Surgical Antimicrobial Prophylaxis is an important part of the SSI prevention bundle and also of Antimicrobial Stewardship program. However, convincing the surgeons for implementing the recommended antimicrobials is a challenge. Small and consistent efforts do show impact and we need to create our own local data to persuade those in practice to follow the recommendations.

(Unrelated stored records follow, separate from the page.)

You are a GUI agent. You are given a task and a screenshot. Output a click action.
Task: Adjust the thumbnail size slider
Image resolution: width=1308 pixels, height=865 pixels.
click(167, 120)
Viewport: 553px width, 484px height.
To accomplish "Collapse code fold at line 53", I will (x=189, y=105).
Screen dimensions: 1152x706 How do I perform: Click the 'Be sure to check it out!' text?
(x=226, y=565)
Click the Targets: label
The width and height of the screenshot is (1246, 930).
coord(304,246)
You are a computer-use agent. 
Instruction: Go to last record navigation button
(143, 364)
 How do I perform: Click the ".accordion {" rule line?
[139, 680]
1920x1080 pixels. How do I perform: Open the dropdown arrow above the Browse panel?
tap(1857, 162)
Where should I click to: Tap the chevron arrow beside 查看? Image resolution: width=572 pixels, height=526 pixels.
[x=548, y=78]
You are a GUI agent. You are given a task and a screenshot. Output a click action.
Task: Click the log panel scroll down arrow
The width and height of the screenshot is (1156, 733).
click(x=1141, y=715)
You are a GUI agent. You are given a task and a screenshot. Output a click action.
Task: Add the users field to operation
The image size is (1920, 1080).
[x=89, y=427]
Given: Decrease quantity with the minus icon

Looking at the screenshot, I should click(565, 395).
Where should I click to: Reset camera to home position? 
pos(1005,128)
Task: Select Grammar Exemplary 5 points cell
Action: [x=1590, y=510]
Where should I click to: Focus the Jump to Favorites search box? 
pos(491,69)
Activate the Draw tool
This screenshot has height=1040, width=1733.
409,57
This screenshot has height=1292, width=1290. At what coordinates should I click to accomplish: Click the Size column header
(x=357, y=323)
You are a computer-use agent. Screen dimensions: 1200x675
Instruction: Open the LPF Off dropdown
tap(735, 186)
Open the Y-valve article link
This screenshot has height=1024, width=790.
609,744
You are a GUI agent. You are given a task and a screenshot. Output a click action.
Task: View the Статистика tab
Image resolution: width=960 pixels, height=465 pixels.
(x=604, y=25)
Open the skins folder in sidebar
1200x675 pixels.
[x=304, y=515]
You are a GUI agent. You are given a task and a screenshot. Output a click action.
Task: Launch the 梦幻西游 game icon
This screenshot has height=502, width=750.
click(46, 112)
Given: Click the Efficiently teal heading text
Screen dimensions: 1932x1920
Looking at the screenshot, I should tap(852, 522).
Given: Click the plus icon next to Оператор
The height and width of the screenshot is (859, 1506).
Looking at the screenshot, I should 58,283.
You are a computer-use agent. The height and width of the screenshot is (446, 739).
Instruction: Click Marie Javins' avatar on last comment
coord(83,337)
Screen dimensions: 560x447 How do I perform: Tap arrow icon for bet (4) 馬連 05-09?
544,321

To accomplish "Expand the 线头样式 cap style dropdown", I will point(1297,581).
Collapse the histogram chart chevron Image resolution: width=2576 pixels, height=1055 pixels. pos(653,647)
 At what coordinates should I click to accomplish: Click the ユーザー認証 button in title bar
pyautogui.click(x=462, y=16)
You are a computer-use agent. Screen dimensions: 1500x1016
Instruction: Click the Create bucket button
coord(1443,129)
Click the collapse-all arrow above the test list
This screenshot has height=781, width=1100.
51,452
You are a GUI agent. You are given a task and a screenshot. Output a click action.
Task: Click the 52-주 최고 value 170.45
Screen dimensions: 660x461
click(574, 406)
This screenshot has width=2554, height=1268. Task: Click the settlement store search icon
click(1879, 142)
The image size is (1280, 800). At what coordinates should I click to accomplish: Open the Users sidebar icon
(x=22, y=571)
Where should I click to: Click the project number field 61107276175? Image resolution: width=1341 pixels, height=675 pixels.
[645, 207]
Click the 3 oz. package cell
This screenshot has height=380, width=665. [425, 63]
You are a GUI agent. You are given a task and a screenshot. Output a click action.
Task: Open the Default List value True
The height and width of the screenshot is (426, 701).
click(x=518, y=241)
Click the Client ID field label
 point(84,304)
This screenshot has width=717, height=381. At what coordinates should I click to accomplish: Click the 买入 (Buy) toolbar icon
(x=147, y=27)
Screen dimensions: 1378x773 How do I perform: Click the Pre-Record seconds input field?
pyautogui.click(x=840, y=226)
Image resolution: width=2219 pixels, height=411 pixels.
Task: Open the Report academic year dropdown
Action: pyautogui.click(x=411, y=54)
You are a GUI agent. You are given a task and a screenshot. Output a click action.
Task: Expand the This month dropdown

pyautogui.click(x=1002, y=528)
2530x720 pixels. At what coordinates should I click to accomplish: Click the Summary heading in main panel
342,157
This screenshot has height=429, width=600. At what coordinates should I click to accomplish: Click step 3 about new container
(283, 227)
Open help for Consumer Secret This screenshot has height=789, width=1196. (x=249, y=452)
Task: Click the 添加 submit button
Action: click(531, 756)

We thus conclude that following the EAU guidelines for antibiotic prophylaxis reduced antibiotic use without increasing postoperative infection rates and SAP should be followed as per the standard guidelines in other units also. This small study is a way forward for our HICC team to motivate other surgeons to follow the guidelines and become antimicrobial stewardship champions. This study provides an analysis of the surgical antibiotic prophylaxis (SAP) done in one Indian institution and demonstrates that it is feasible to improve SAP by little means. Thus, it could serve as an example for other similar centres. These protocols are likely to reduce antibiotic resistance as well as treatment costs.

Limitations of study
The major limitation of our study is that it only includes elective endoscopic cases of a single unit i.e urology, emergency cases were not included in this study.

Declarations

ACKNOWLEDGMENTS
The authors would like to thank Mr. Soyab Khan, Infection Control Nursing Officer for helping us with audit of SAP practices during surgeries.

CONFLICT OF INTEREST
The authors declare that there is no conflict of interest.

AUTHORS’ CONTRIBUTION
FK conceptualized and designed the study. A data acquisition. AR and A performed data analysis. BC and AS wrote the manuscript. MA critically revised the manuscript. MA read and approved the final manuscript for publication.

FUNDING
None.

DATA AVAILABILITY
All datasets generated or analyzed during this study are included in the manuscript.

ETHICS STATEMENT
This study was approved by the Institutional Ethics Committee,  Jawaharlal Nehru Medical College, Aligarh, India.

INFORMED CONSENT
Written informed consent was obtained from the participants before enrolling in the study.